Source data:
........

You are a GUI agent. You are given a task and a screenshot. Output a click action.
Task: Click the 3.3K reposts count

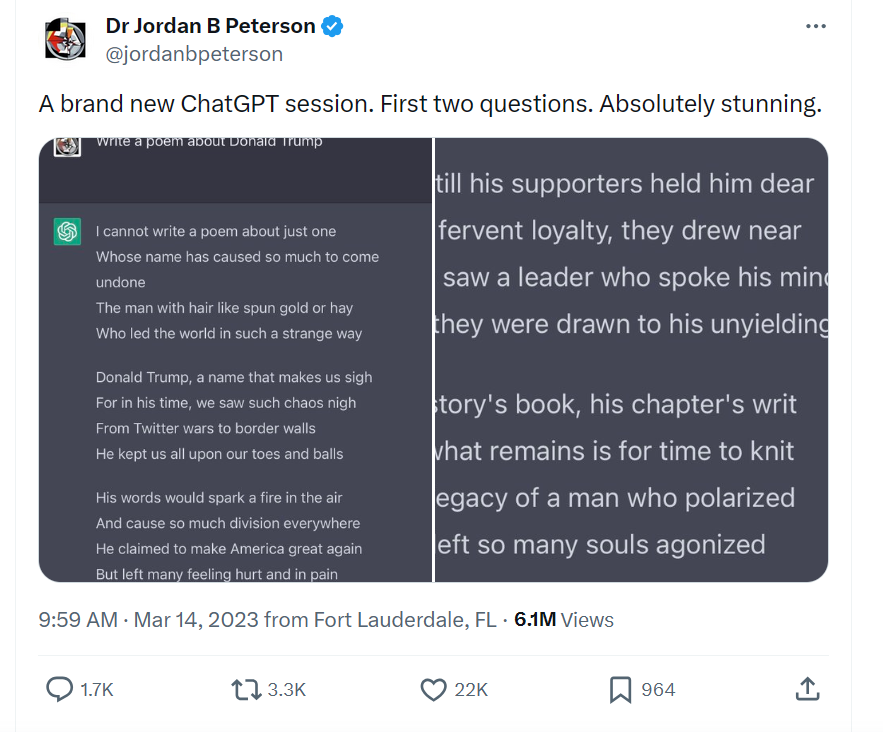(286, 690)
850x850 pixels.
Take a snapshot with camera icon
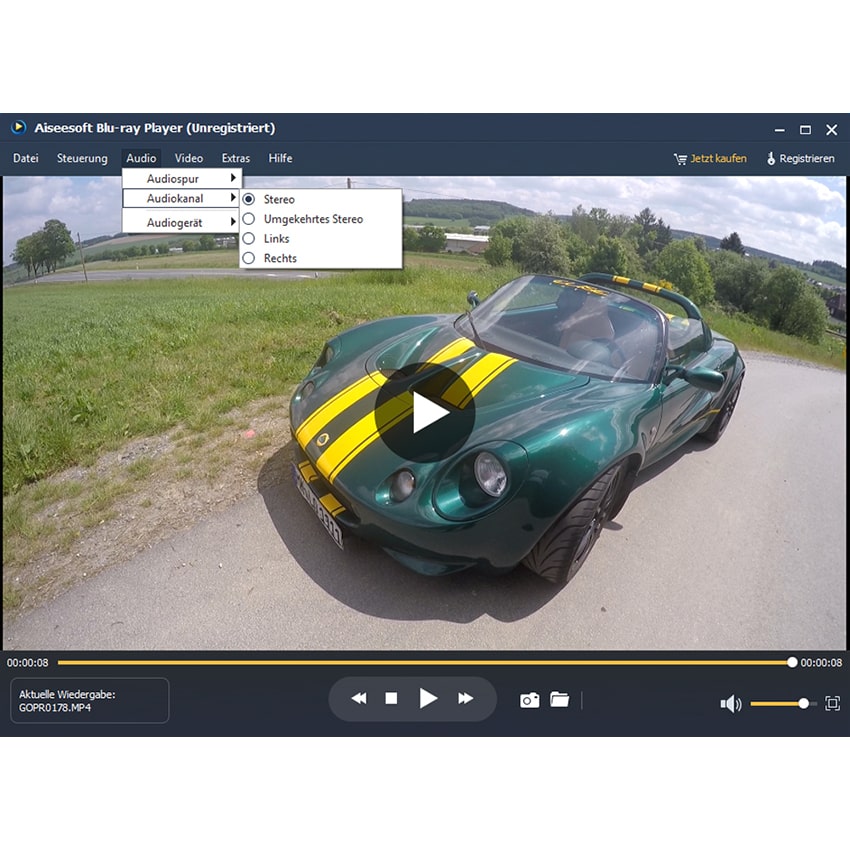pos(529,700)
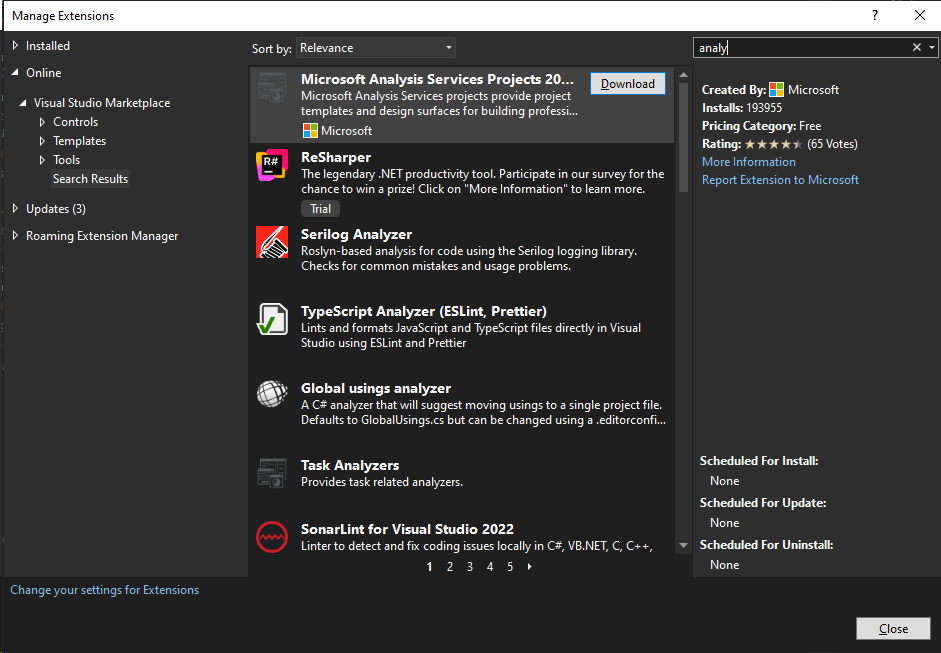Select the Task Analyzers icon
This screenshot has height=653, width=941.
[x=272, y=472]
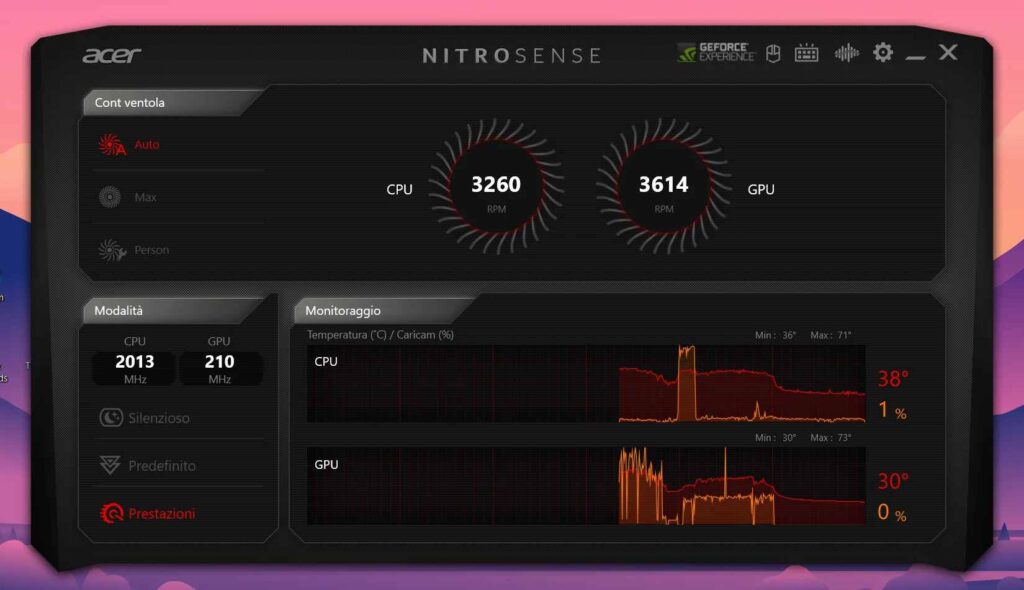Image resolution: width=1024 pixels, height=590 pixels.
Task: Click the Modalità panel header
Action: [x=119, y=311]
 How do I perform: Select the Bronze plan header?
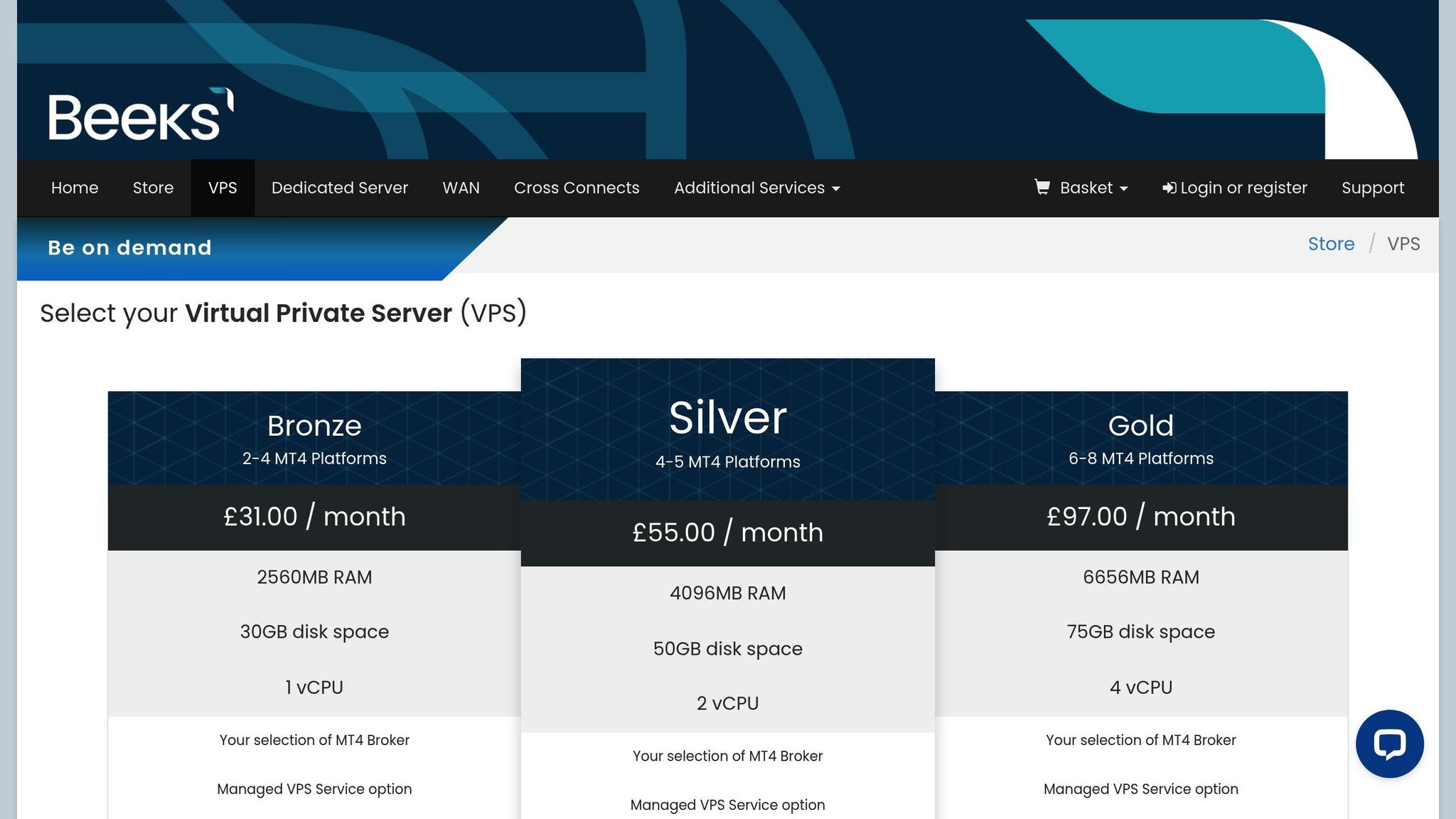(314, 426)
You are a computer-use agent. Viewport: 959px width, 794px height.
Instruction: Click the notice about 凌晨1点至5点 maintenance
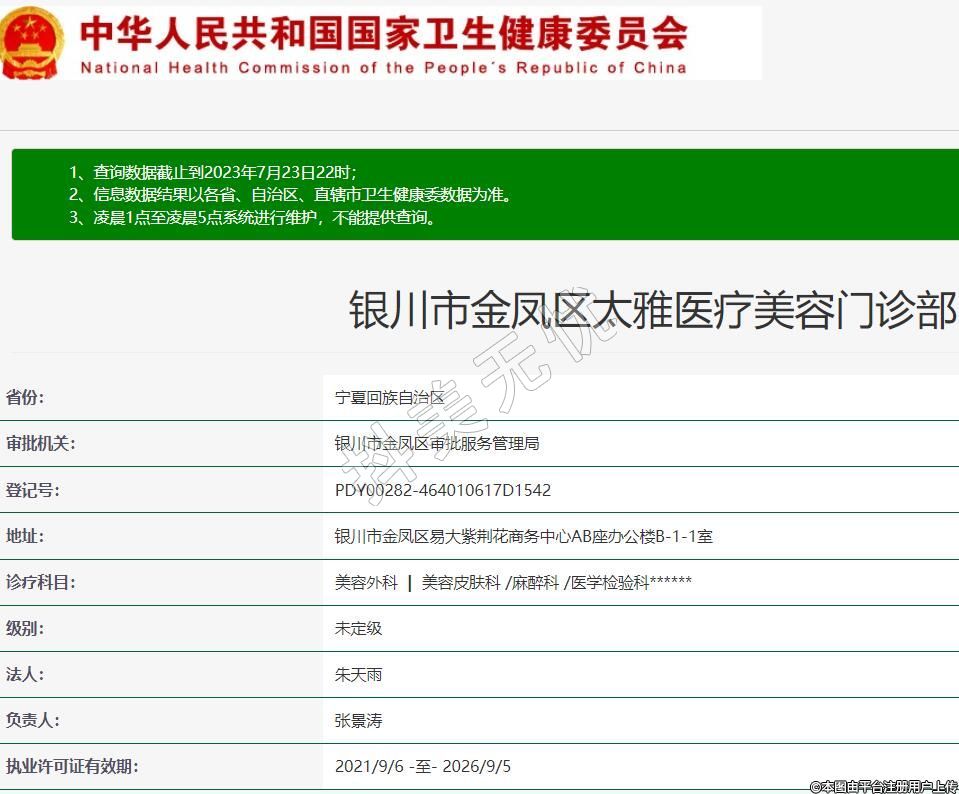(253, 218)
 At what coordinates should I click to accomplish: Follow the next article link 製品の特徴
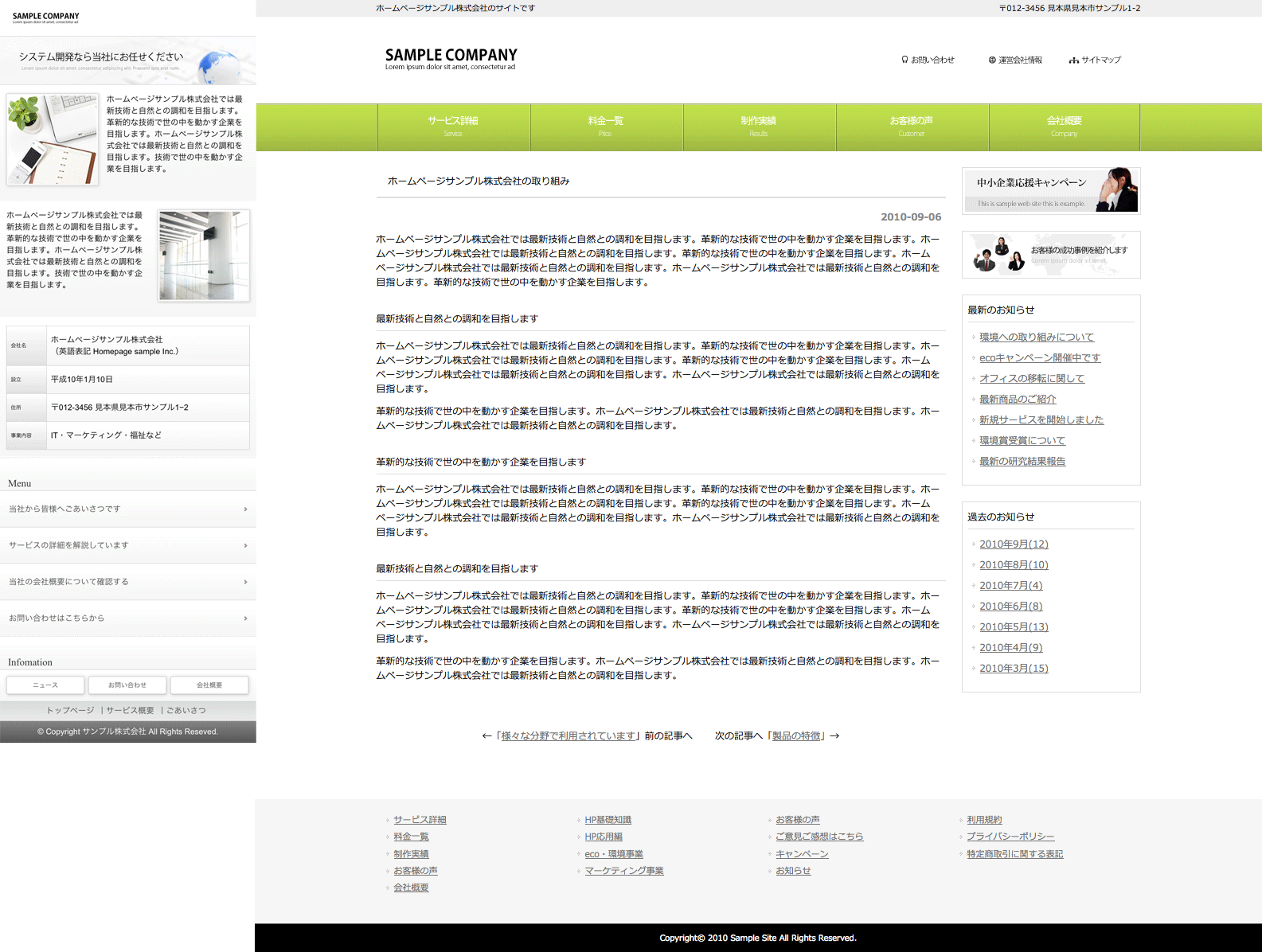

........

Exercise instructions: Rescale the part that opens with the line containing "You are a computer-use" and runs through the end of the records. Repeat those lines, requests included, with each coordinate in the answers multiplied by 1.65 and rounded to a whole number (halves up), and leave out the pictures.

Task response:
You are a computer-use agent. Viewport: 959px width, 794px height.
Instruction: Click the notice about 凌晨1点至5点 maintenance
(417, 360)
 At what coordinates should I click to accomplish: Follow the next article link 製品の特徴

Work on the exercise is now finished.